EIC tasked with producing ‘duty of candour’ guidance
In a statement to parliament marking the launch of the commission, Cabinet Office minister Nick Thomas-Symonds said the EIC would “play a leading role” in supporting public bodies to create their own codes of ethical conduct.
That is a new requirement under the Public Office (Accountability) Bill – to be known as the Hillsborough Law – which also includes a “duty of candour” for public servants.
"The prime minister has commissioned the EIC to report on how public bodies can develop, distribute and enforce codes so that they effect meaningful cultural change, ensuring public officials act with honesty, integrity and candour at all times,” Thomas-Symonds said.
“On the publication of its report, and on the Hillsborough Law receiving royal assent, the EIC will act as a ‘centre of excellence’ on public sector codes of conduct, providing guidance and best practice to help all public bodies put ethics and integrity at the heart of public service delivery.”
The Commission will also report annually to PM Keir Starmer on the overall health of the nation’s standards system.
A letter from Starmer to EIC chair Chalmers published yesterday stresses the commission’s ongoing role in continuing CSPL’s work as custodian of the seven principles of public life. Those principles stemmed from CSPL’s original inquiry into early-1990s sleaze and corruption in parliament and government.
Starmer said the EIC’s terms of reference would empower it to “convene leaders of standards bodies in government and parliament to identify areas of common concern, and engage and inform the wider public on the values, rules and oversight mechanisms that govern standards in public life”.
The PM said EIC’s first piece of work should be reporting on how public bodies can “develop, distribute and enforce such codes so that they effect meaningful cultural change, ensuring public officials act with honesty, integrity and candour at all times”.
EIC chair Chalmers said work would start on the report “as soon as the commission has the resources to do so”.
He added: “Thank you for your confidence in my leadership.

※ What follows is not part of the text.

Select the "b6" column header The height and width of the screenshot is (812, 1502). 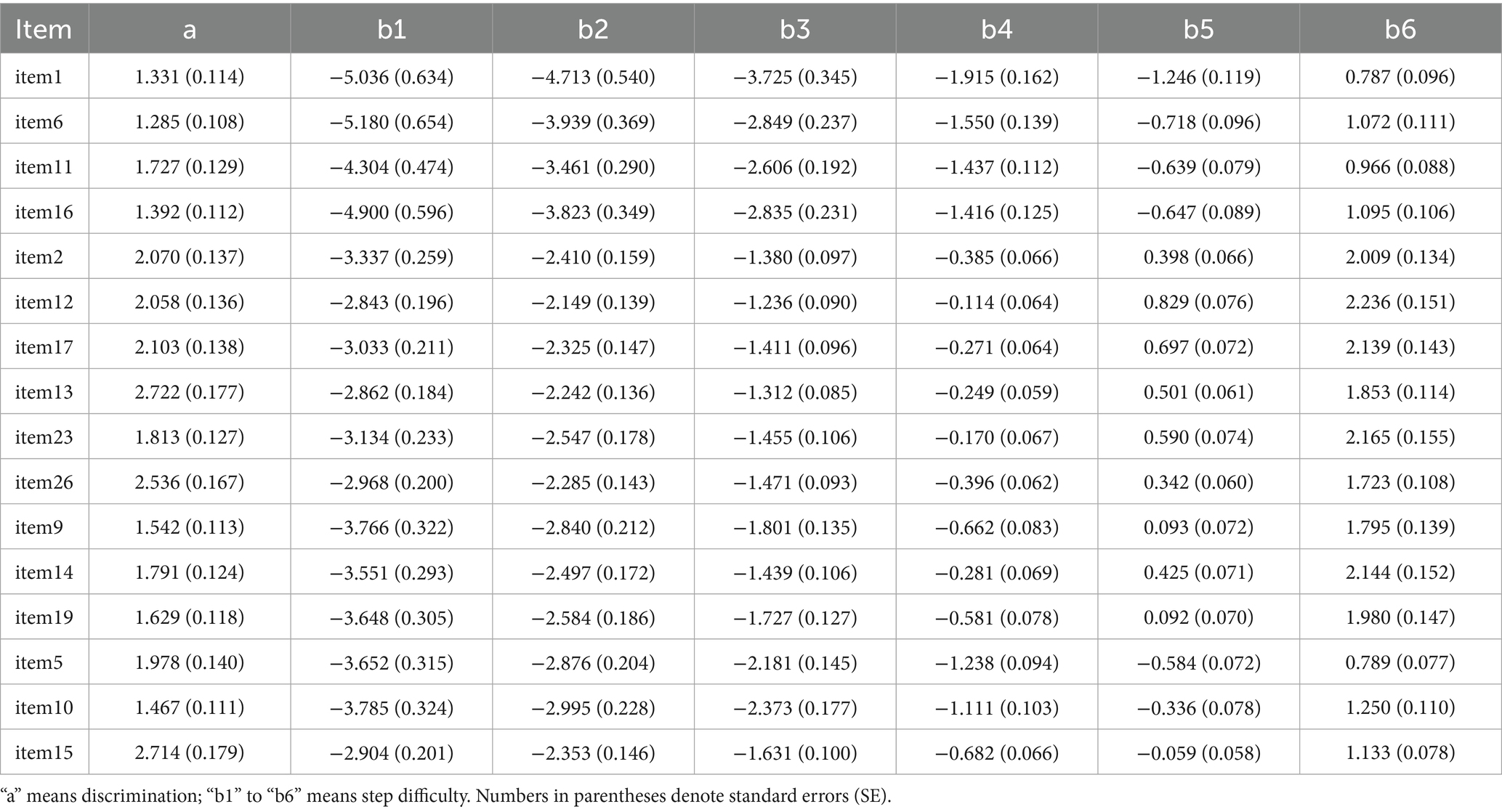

I am committed to ensuring that the Ethics and Integrity Commission, like its predecessor, the Committee on Standards in Public Life, plays a meaningful and lasting role in strengthening ethical standards across British public life.”
Ministerial code changes
Updates to the ministerial code published yesterday, to coincide with the launch of the EIC and the abolition of Acoba, include measures to tighten the rules on ministers’ ability to pocket severance pay and a new .

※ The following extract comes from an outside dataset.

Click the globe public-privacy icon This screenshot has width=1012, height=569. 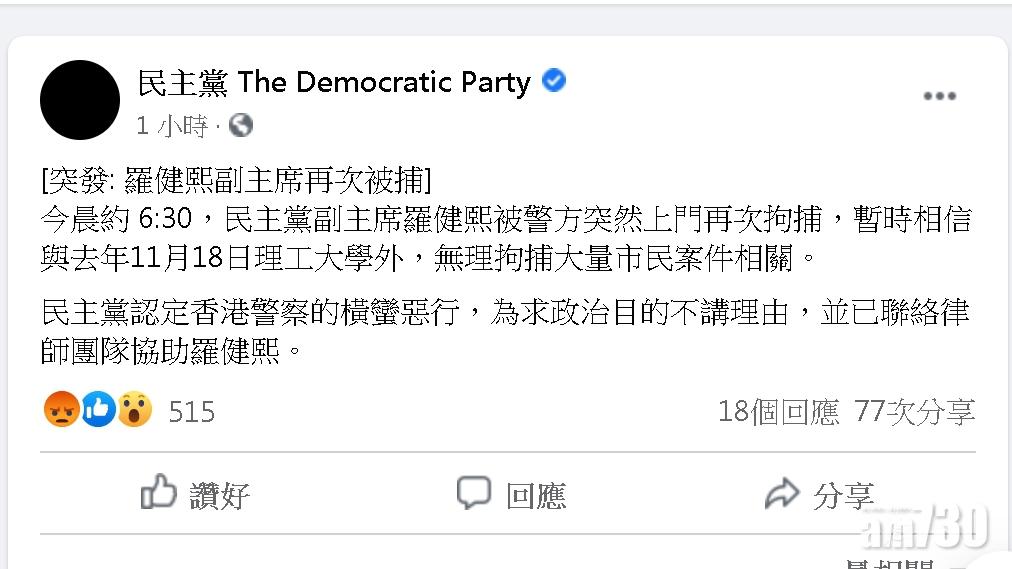[x=240, y=125]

Ministers who leave office are entitled to severance pay of one-quarter of their ministerial salary, worth around £17,000 for a cabinet minister.
Under changes introduced in the update, ministers will be expected to forgo their severance if they leave office having served less than six months, or if they leave office following a serious breach of the ministerial code.
The revised code also states that if a former minister is re-appointed to a ministerial office within three months of leaving, they will be expected to waive their salary for the period that overlaps with their severance payment.
Elsewhere the latest incarnation of the ministerial code reflects changes to the business appointment rules that allow the prime minister to ask former ministers to repay their severance lump sum if they are found to have breached the rules with a post-government job.
Another change to the code is the stipulation that a Cabinet Office minister must be consulted before a department seeks the prime minister’s agreement to set up a public inquiry, and on its terms of reference. Thomas-Symonds said this changed aims to "ensure decisions are well judged and proportionate, and that inquiries focus on finding the right answers and help effect change".